I am running a simulation in R, which I am trying to make more efficient.
A little bit of background: this is an abstract simulation to test the effects of mutation on a population. The population has N individuals and each individuals has a genotype of M letters, each letter can be one of the twenty amino acids (I denote as 0:19).
One of the most (computationally) expensive tasks involves taking a matrix "mat" with M rows and N columns, which initially starts as a matrix of all zeroes,
mat <- matrix(rep(0,M*N),nrow=M)
And then changing (mutating) at least one letter in the genotype of each individual. The reason I say at least is, I would ideally like to set a mutation rate (mutrate) that, if I set to 2 in my overall simulation function, it will cause 2 mutations in the matrix per individual.
I found two rather computationally expensive ways to do so.

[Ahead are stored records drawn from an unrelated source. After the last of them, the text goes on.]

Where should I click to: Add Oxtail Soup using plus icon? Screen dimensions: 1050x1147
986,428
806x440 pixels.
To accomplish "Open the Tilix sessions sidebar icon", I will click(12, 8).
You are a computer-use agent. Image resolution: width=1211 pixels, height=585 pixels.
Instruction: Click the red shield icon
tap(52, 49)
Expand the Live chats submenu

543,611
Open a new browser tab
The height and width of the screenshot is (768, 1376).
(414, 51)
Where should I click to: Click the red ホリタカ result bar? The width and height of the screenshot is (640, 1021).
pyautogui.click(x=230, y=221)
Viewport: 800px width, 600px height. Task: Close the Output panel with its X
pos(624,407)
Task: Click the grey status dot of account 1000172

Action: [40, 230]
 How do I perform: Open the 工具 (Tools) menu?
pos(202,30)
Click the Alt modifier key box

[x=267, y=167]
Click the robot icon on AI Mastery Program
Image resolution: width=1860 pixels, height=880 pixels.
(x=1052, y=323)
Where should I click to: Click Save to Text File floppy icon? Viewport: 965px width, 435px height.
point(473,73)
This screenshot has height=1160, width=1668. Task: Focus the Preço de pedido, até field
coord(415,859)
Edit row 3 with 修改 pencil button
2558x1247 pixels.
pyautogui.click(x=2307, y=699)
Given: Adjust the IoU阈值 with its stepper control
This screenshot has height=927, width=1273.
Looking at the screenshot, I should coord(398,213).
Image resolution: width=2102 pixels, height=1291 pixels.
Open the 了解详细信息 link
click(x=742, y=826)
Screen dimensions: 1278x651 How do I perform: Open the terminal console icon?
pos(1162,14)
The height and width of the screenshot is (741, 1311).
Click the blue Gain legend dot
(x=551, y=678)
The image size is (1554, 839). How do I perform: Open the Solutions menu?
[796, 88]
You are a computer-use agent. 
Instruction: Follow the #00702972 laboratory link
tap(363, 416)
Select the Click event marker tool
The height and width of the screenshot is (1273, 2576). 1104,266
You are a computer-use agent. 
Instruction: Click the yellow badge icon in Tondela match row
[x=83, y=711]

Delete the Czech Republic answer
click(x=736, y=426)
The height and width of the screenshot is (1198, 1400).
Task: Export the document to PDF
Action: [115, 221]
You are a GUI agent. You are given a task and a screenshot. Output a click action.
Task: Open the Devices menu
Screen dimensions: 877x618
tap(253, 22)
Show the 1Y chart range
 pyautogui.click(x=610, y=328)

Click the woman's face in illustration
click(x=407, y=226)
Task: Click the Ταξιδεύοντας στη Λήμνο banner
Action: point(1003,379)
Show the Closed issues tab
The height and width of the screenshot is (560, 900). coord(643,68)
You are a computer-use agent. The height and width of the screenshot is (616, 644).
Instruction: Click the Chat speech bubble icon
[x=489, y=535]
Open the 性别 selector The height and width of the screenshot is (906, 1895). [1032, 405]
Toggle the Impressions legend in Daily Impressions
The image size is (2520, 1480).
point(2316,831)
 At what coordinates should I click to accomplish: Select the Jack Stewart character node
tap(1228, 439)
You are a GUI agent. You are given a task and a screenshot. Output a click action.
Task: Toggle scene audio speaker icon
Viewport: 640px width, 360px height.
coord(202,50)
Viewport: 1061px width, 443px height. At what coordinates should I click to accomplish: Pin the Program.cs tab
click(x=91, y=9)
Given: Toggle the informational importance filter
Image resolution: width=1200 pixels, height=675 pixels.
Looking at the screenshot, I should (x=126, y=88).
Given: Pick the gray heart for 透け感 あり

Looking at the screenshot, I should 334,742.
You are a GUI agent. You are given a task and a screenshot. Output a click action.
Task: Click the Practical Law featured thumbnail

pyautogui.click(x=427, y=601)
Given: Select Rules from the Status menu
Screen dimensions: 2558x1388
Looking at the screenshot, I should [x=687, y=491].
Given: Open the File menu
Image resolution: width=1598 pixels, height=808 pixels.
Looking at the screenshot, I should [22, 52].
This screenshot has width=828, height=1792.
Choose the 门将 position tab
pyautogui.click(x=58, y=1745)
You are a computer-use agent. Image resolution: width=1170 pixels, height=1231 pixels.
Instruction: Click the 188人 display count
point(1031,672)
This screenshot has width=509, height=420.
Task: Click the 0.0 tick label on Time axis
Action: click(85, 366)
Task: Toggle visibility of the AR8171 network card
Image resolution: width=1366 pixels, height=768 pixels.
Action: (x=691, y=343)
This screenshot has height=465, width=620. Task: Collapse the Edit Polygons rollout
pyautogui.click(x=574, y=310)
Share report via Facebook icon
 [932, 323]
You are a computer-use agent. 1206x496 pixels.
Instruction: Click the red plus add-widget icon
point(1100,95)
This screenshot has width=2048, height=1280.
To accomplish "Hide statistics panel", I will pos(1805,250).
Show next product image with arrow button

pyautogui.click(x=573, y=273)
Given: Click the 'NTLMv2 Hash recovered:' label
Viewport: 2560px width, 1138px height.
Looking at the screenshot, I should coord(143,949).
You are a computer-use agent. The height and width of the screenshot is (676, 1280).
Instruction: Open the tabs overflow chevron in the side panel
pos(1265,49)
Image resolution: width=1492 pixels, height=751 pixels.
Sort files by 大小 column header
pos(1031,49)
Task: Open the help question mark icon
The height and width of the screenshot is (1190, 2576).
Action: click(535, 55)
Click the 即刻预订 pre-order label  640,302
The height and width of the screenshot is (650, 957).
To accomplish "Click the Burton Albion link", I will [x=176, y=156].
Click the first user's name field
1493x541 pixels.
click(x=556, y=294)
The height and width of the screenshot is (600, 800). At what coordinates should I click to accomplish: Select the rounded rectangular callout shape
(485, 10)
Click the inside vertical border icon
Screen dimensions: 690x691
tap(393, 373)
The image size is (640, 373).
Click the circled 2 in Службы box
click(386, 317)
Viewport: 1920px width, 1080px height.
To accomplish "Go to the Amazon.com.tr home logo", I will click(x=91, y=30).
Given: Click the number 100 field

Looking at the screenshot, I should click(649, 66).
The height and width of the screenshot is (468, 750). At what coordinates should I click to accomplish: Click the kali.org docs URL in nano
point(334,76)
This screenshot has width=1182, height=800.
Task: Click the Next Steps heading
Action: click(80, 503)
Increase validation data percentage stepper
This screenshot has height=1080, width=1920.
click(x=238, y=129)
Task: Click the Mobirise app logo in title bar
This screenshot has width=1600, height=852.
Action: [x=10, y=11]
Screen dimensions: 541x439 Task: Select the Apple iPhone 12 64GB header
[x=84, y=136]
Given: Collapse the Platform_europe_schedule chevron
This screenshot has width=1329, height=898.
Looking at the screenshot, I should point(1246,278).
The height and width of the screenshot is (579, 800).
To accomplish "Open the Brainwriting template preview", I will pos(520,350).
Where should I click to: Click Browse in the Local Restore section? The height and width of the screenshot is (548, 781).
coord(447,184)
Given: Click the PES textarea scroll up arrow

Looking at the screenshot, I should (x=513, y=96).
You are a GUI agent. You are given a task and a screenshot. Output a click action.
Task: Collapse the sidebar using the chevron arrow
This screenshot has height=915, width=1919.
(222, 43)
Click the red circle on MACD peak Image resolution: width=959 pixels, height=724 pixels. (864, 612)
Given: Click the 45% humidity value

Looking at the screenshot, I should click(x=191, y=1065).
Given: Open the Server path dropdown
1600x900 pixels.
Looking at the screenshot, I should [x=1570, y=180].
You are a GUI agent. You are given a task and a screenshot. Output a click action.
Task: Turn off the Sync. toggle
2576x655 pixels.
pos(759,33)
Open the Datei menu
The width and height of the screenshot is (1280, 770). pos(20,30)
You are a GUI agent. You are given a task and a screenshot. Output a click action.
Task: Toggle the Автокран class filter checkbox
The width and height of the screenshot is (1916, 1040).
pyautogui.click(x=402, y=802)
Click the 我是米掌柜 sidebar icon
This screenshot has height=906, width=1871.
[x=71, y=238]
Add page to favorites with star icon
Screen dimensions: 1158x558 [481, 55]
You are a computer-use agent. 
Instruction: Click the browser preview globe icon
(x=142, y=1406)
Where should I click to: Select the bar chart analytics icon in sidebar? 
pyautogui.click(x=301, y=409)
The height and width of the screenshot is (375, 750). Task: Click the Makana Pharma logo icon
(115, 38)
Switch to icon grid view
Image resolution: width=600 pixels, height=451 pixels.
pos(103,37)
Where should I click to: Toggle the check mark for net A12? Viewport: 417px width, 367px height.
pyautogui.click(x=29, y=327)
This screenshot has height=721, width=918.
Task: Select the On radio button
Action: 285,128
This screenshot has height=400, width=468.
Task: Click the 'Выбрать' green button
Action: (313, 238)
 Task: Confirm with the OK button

As you can see below, only the second method incorporates the mutation rate parameter mutrate (I could not easily of think how to incorporate it into the first).
#method 1
for(i in 1:N){
position <- floor(runif(N, min=0, max=M))
letter <- floor(runif(N, min=0, max=19))
mat[position[i],i] = letter[i]}
#method 2, somewhat faster and incorporates mutation rate
mat <- apply(mat,2,function(x) (x+sample(c(rep(0,M-mutrate),sample(0:19,size=mutrate))%%20))))
The second method incorporates a modulus because genotype values have to be between 0 and 19 as I mentioned.
A few additional notes for clarity:
I don't strictly need every individual to get exactly the same mutation amount. But that being said, the distribution should be narrow enough such that, if mutrate = 2, most individuals get two mutations, some one, some maybe three. I don't want however one individual getting a huge amount of mutations and many individuals getting no mutations Notably, some mutations will change the letter into the same letter, and so for a large population size N, the expected average number of mutations is slightly less than the assigned mutrate.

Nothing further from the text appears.